Tuesday, March 26, 2019

Kyrgyzstan maintains rate, prices to rise after deflation

      Kyrgyzstan's central bank left its benchmark discount rate at 4.50 percent but said price dynamics remain low and inflation could reach 5.0 percent by December but only average a maximum of 3.0 percent during the year.
     The National Bank of the Kyrgyz Republic (NBKR), which cut its rate by 25 basis points in February in its first easing since May 2018, also reiterated its outlook from last month that inflation should settle within its target range of 5 - 7 percent in the medium term based on a gradual increase of economic activity in the country and region.
     In February NBKR lowered its forecast for inflation to average around 3.0 percent this year from December's forecast that inflation would average 5-7 percent this year.
     Inflation in the Kyrgyz Republic fell 0.7 percent year-on-year in February from 0.4 percent in January, the first deflation since December 2016.
     As of March 15, NBKR said consumer prices were down 0.4 percent on lower food prices while a rise in prices of services and non-food products slowed, and alcohol and tobacco prices rose moderately.
     The economy is continuing to expand, with gross domestic product up 4.9 percent in the first 2 months of the year and excluding the Kumtor gold mine growth was 1.0 percent, supported by the inflow of remittances of 11.2 percent in January and a 4.4 percent rise in real wages.
     In 2018 Kyrgyzstan's economy grew 3.50 percent and last week the International Monetary Fund forecast growth this year of 3.8 percent and average inflation of 2.2 percent.
      NBKR added its monetary policy remains focused on stimulating lending and economic growth and the situation is stable in the domestic foreign exchange market.

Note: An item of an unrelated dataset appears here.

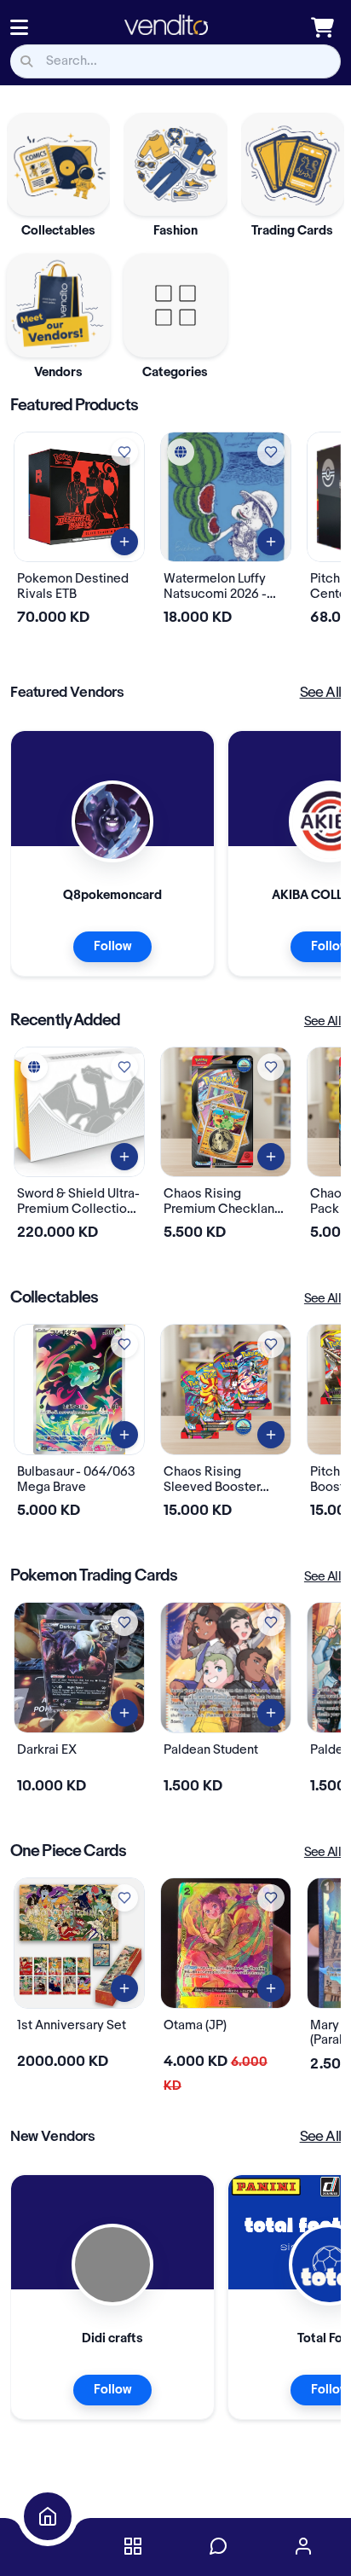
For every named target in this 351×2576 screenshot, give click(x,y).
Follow (112, 947)
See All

      The Kyrgyzstani som has been steady since November last year and was trading at 69.7 to the U.S. dollar today, up 0.2 percent this year.
      In its statement on March 20, the IMF forecast the country's fiscal deficit will widen to 3.4 percent of GDP from 1.3 percent last year, and a "challenging investment climate and corruption continue to stand in the way of price sector-led diversification" so growth of around 4 percent over the next 5 years would be insufficient to reduce poverty and raise living standards.
      To help build buffers, the IMF said the fiscal deficit should not exceed 2.5 percent in the medium term and tax exemptions and the public sector wage bill should be lowered to create fiscal space to invest in human capital and infrastructure.
      Despite reform efforts, the IMF said remittances, which are susceptible to shocks, still accounts for 30 percent of the economy and gold accounts for 38 percent of exports, which could decline sharply in 2023 if the output from Kumtor is not replaced.